There are some neat places in the interior such as Kaiteur Falls but once you have seen them, you have seen them. There are some overpriced eco-tourism places but again, their charm is that they are not Georgetown and they generally are small in scope and get overrated as they are the only game in town so to speak.
8. Is this a "shopping post"? Are there interesting handicrafts, artwork, antiques, or other items that people typically buy there?
Wood carvings, local crafts, outstanding world-class rum, the 21 year old El Dorado is beyond belief, and local art.
9. What are the particular advantages of living in this city?
Weather is consistent and the interior offers a jungle experience.
10. Can you save money?
Yes, if you don't fly out of Guyana all the time and bring consumable items to help you save on costs.
Words of Wisdom:
1. What do you wish you had known about this particular city/country before moving there?
How bad the medical care really was.
2. Knowing what you know now, would you still move to this city?
No, being here is sort of like doing a tour in combat, after a while, most expats can tell you exactly how long they have left on their assignment and the happiest people are always those who are "short" on their tour.
3. If you move here, you can leave behind your:
Expectations that being on the ocean will enable you do swim in the ocean- there are really no beaches in Guyana and by Georgetown the water is filthy- everything from trash to sewage goes into the water.
4. But don't forget your:
Endless patience, sunscreen (though you will likely stay indoors in the day as it is too hot and bright), repellant, ant bait, sense of humor, and willingness to get to know the locals who are the best part of Guyana.
5. Recommended movies/DVDs related to this city:
There are a lot of you-tube videos about Georgetown and Guyana.
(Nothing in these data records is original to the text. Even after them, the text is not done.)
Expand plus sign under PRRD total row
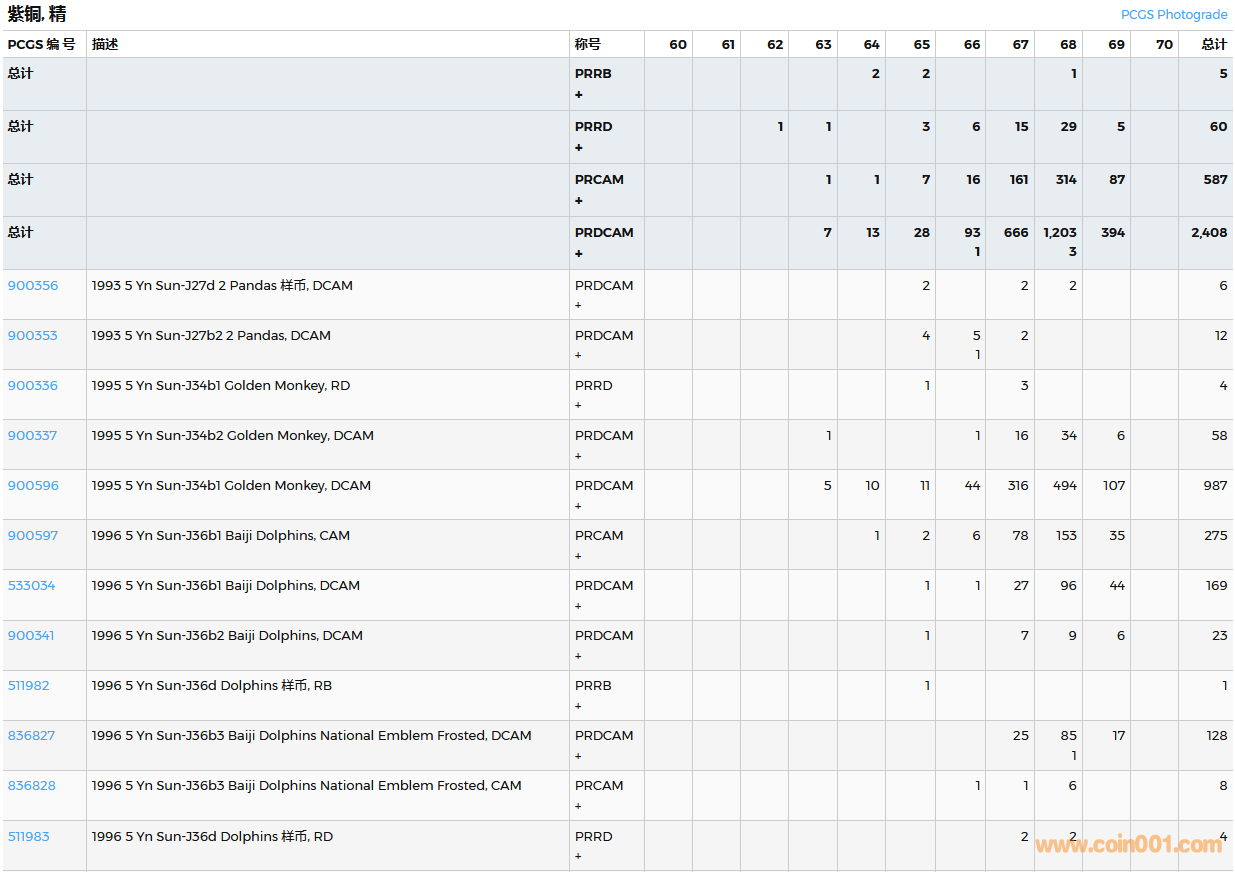 578,147
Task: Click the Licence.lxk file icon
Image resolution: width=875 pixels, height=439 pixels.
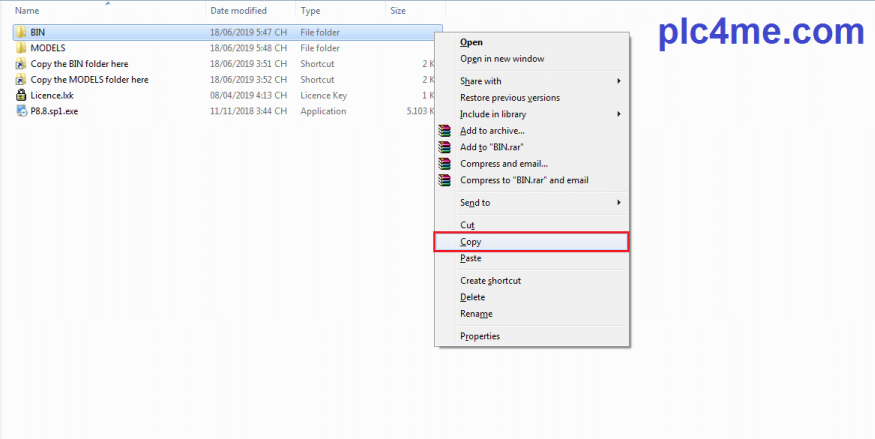Action: tap(21, 95)
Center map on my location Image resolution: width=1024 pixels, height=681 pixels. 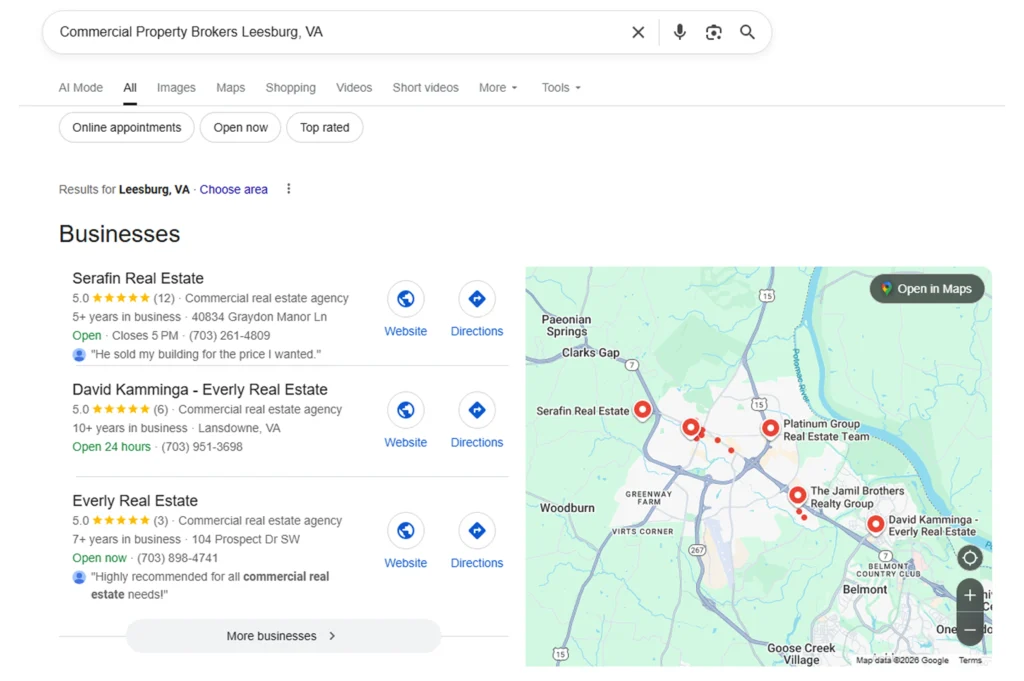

6. Do you recommend any books or movies about this city/country for those who are interested in learning more?
I didn't know of any but don't bother reading anything about Jonestown, it's not a big deal here and no one really cares. You can visit if you like but it's pretty much grown over and not much to see aside from being able to say you were there.
7. Do you have any other comments?
With the right frame of mind, this can be a good place, I have had a good time here but have been able to explore the country and get out of the city. Those who are tied down by families or who are more timid in their travels, seem more unhappy here.